Locums have reported an increase in community pharmacy contractors changing their terms after the contract has been agreed, the Pharmacists’ Defence Association (PDA) has said.
And it has advised locums to screenshot their contract so that they have a record of what has been agreed.
Paul Day, PDA director, told The Pharmacist that the issue was a trend, ‘not just one off cases’, and did ‘not seem to be limited to a particular employer or type of employer’.
'This is a new phenomenon and the number of reported cases continues to grow,' he said.
And he suggested that technological changes might have enabled the behaviour.
'It would seem that developments in the locum booking applications have allowed these post-agreement changes to be made,' Mr Day told The Pharmacist.
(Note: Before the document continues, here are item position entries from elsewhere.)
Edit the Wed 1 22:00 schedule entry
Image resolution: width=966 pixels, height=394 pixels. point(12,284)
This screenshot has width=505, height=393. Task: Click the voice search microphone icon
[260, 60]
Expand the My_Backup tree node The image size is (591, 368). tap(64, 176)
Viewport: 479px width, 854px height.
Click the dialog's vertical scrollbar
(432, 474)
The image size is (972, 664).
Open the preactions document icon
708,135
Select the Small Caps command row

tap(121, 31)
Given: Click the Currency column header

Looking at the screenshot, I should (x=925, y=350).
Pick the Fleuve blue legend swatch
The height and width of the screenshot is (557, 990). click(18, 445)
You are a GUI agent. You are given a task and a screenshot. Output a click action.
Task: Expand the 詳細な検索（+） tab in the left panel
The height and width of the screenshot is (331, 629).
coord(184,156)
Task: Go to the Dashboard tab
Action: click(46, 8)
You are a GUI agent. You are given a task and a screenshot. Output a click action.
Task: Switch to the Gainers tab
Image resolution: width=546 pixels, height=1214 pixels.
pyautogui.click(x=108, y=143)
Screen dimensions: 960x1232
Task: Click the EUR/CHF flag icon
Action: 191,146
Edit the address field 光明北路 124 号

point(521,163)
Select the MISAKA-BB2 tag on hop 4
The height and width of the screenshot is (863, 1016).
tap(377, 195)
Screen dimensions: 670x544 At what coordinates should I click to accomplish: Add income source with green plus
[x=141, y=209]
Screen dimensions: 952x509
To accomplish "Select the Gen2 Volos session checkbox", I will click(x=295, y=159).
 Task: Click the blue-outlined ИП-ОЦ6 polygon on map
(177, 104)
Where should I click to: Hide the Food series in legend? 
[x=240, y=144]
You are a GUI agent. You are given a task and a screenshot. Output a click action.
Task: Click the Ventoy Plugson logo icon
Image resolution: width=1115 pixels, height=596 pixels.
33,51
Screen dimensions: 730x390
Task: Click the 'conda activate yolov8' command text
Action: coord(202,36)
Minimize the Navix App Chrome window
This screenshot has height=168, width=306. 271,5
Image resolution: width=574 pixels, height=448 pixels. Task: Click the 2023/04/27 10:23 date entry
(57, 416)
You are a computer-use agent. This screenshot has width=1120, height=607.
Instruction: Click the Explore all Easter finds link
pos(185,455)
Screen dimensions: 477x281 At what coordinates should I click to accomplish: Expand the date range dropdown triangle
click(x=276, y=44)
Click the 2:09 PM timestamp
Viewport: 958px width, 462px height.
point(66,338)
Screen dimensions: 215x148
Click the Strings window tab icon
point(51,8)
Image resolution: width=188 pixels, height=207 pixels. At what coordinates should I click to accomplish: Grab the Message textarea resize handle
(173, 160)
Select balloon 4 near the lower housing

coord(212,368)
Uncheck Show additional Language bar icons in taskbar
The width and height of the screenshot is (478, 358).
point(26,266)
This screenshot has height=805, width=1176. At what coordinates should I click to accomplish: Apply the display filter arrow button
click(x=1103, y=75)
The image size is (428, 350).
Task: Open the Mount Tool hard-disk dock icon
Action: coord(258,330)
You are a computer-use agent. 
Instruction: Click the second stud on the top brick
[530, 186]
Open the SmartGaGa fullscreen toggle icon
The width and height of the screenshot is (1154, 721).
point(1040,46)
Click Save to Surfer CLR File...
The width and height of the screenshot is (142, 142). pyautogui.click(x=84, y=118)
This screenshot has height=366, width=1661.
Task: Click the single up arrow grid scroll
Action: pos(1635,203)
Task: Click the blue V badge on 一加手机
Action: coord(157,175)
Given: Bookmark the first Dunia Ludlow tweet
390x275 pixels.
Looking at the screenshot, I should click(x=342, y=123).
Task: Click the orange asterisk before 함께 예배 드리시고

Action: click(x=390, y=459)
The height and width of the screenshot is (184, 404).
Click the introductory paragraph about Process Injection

In one recent example, the timings of the shift were changed after it had been agreed, resulting in the locum being ‘publicly berated’ for being ‘late’, despite arriving at the agreed time, the PDA said.
In another, a pharmacist did not take a break since their agreed shift did not include one. But afterwards, the online system was changed ‘to look like an unpaid break of 30 minutes was in the agreement’, and this time was deducted from the locum’s fees, the PDA reported.
Another recent occurrence involved a community pharmacy telling the locum ‘at short notice’ that it would no longer pay the agreed hourly rate.
‘The business then advertised the shift again claiming a booked locum was unwell and as they were unable to secure a locum for the advertised rate before the shift patients and the local community were faced with a pharmacy that was closed,’ the PDA said.
‘Unfortunately, these are not isolated incidents and PDA members are reporting an increase in this sort of unethical behaviour,’ the PDA commented.
And it encouraged locums ‘to take a screenshot as evidence of every booking they make in case they need to prove that the business has unilaterally altered the arrangement later’.
It said it was ‘disappointed that this is necessary’, but ‘unfortunately this reflects the poor business behaviours being seen on occasions in community pharmacy’.